Wednesday, 29 October 2008

Hollywood Babble On & On #187: Rebel Without a Clue

The BBC in Merry Olde England has so far received over 18,000 complaints by listeners over a prank by radio personality Jonathan Ross, and comedian Russel Brand. The prank involved the two men repeatedly leaving obscene phone messages with the voice mail of 78 year old comic-actor Andrew Sachs about his 23 year old granddaughter. The two modern wits then topped it all off with cruelly joking about how it probably drove the elderly man to suicide and how funny that is and how cool that made them, and so on, and so on...

Sachs is probably best remembered by American audiences as Manuel, the naive, kind-hearted, but klutzy Spanish waiter on John Cleese's classic sit-com
Fawlty Towers. Russel Brand is best known for low brow jokes, his drug addled past, and his hair which is carefully styled to look like he ran it through a blender in a bowl of lard.

So it raises the question:
Why did Brand and his cohort Ross choose to verbally and obscenely attack an elderly man and his granddaughter on the national radio?

Well the answer is image.

I find Brand
merely okay as a comedian, and I think that he knows that he's mediocre, so he tries to make up for it with heavy doses of image.

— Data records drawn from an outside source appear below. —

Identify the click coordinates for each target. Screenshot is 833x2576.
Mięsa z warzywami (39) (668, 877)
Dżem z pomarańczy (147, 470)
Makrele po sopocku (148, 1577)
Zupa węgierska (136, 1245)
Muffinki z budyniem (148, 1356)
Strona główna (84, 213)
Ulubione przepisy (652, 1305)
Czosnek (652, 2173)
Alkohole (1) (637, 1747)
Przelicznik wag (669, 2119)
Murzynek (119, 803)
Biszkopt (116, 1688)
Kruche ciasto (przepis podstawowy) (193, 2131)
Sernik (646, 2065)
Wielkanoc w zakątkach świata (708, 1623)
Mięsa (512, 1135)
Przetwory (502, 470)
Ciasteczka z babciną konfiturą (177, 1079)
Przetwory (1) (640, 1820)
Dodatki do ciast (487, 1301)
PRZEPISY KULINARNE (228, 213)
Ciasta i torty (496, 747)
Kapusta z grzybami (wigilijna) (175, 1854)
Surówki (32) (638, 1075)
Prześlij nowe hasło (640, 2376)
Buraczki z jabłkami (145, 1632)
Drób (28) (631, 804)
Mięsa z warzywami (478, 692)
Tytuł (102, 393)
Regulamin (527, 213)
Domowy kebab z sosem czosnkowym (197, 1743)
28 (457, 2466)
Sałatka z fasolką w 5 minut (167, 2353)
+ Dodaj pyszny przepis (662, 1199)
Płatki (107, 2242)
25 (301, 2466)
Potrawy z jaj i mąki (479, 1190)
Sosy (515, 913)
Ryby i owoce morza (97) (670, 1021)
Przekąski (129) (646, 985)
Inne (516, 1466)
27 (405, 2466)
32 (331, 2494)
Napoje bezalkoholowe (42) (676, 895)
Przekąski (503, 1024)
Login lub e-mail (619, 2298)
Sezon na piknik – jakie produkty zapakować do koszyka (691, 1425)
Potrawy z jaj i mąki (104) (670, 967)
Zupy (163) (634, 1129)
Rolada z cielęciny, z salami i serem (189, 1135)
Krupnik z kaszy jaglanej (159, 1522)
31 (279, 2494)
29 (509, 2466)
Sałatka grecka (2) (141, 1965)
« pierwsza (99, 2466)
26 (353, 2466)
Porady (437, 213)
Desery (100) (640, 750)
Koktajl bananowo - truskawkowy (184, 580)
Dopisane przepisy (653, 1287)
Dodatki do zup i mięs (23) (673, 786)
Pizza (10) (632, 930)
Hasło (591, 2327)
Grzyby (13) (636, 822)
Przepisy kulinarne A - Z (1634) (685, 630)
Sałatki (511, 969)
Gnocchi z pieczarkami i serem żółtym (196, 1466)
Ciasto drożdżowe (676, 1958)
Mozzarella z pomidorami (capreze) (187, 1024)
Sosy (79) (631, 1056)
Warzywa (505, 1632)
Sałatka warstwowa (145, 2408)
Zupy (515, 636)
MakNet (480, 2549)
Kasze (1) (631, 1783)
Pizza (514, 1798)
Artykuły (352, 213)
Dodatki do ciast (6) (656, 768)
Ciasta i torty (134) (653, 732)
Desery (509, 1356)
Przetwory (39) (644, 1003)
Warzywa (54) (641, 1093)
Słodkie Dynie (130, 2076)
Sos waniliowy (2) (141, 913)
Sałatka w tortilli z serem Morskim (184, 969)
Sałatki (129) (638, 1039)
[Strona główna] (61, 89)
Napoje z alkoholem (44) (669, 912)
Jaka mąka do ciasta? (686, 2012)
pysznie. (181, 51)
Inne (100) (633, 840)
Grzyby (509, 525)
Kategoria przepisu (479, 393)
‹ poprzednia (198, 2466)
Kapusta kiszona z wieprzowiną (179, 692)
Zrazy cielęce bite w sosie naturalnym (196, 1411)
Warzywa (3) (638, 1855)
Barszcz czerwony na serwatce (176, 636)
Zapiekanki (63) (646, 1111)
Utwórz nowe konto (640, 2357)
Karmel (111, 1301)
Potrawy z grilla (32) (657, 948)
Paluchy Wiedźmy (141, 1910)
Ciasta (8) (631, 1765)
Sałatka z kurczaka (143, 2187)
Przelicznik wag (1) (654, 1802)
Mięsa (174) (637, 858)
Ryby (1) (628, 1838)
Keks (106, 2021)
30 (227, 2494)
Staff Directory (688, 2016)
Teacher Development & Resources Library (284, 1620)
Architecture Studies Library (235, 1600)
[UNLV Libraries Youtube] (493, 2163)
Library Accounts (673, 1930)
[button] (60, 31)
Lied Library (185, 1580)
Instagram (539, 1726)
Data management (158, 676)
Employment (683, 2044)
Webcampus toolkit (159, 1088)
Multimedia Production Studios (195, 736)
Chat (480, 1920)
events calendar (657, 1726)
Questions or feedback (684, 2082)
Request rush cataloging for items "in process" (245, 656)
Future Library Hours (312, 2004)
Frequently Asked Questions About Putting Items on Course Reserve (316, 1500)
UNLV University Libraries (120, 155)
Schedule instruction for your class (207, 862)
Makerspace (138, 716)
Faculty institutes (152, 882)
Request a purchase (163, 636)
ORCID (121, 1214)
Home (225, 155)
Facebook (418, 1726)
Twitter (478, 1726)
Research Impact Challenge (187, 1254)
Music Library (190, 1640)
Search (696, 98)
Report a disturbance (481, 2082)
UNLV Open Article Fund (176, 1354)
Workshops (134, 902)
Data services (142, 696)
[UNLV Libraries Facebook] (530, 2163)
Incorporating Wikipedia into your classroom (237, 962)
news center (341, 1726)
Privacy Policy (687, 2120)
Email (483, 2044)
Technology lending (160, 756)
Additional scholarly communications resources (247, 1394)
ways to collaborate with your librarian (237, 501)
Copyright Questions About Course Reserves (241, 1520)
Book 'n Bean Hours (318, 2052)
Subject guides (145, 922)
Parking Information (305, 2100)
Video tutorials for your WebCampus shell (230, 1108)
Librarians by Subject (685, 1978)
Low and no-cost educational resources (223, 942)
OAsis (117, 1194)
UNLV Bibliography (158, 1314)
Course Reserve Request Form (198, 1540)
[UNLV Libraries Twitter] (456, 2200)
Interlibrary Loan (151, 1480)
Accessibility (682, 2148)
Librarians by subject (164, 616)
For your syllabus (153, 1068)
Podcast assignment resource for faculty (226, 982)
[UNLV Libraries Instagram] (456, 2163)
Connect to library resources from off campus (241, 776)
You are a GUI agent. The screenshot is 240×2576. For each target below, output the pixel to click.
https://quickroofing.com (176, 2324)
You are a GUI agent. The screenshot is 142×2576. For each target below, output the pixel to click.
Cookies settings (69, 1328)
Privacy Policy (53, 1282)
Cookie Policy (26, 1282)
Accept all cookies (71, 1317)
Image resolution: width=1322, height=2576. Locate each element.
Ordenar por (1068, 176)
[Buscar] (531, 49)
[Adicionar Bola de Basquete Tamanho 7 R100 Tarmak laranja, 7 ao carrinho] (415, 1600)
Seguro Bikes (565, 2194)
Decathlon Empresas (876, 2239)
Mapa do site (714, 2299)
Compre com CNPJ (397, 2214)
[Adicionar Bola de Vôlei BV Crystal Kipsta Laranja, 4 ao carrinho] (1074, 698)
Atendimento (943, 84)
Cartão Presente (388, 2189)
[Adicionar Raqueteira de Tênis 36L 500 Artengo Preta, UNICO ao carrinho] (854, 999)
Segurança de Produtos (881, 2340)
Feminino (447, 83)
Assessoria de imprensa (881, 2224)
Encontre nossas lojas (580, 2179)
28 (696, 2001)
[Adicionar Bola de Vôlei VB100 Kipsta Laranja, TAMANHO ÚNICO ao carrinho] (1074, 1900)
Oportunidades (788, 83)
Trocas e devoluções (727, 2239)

Hence the hair, the make-up, the black clothing, the rock-star posturing, and the vain attempts to be edgy and daring.

Before his recent purchase by Viacom for their MTV Awards Show which he got after landing a supporting role in a Judd Apatow comedy, he was most famous for getting fired from MTV Britain for dressing up like Osama Bin Laden the day after 9/11/2001. That stunt got him better work in TV and radio with the BBC and his eventual selling out to that Empire of Hip called MTV/Viacom/Paramount in America.

Now how did dressing up like Bin Ladin the day after 9/11 help his career?

Because Russel Brand is what I call "Corporate Edgy."

He makes BBC bureaucrats and media conglomerate stuffed suits feel that they're as rebellious and daring as they were during their youth in the 1960s and 1970s. (Youthful rebellion usually having more to do with bad taste in clothing than really challenging any status quo.) He shares their fashionable beliefs, and prejudices, but makes himself appear apart from them by presenting a faux-"I Don't Give A Fuck" attitude, while carefully avoiding any rebellion that might cost him money.

You see, being truly edgy and rebellious in comedy is to challenge the power of popular culture's elite class. It's about tackling the shibboleths, political correctness, and prejudices of this elite class, come hell or high water, because in the end, they don't matter, it's the audience.

That is not Brand's brand, so to speak. Challenging the media elite is dangerous, potentially costly, and he knows that he doesn't have the talent to beat it in the end, so he plays along. He avoids anything that may be declared "politically incorrect" or "offensive" to the people that sign his paychecks, preferring to mock Americans, Christians, the politically and socially conservative, and when his limited talents have pretty much exhausted those oft-tread paths, (one can only make so-many Jesus jokes before repeating oneself) he attacks a 78 year old man and his grand-daughter.

I guess you could say that Brand is the comedy equivalent of gangster rap. He sells at first because he annoys the parents of his pubescent target audience, who have to take whatever rebellion they can get, even if it's spoon-fed to them by a major corporation, owned by a 90something oligarch. However, this never lasts eventually the audience figures out that deep down it's all about selling sneakers, clothes, or hair gel. Corporate edgy never lasts long at the top, and is usually just as quickly forgotten.

Brand and his cohort have been suspended by the BBC for their antics, but not fired, and he won't be until people start to see through the carefully stylized scruffy image and see the bland corporate toady beneath it.

Which won't be long after a creatively bankrupt stunt like this.

UPDATE: It's reported that Brand has quit his radio on the BBC. Now I think he did this whole thing deliberately so he could quit the BBC and keep selling out to the Viacom/MTV bottomless chum bucket. I predict a couple of movies, that might have good openings at first, but the heat won't last, considering he's essentially a 1 joke caricature and not a comedic actor, ending in a reality show on MTV where he tries and fails to get ex-porn stars to sleep with him.

1 comment:

  1. Brand's future is bright. He's likely the next Hugh Grant.

    Women really love this guy ... go figure but there it is. It's all about attitude.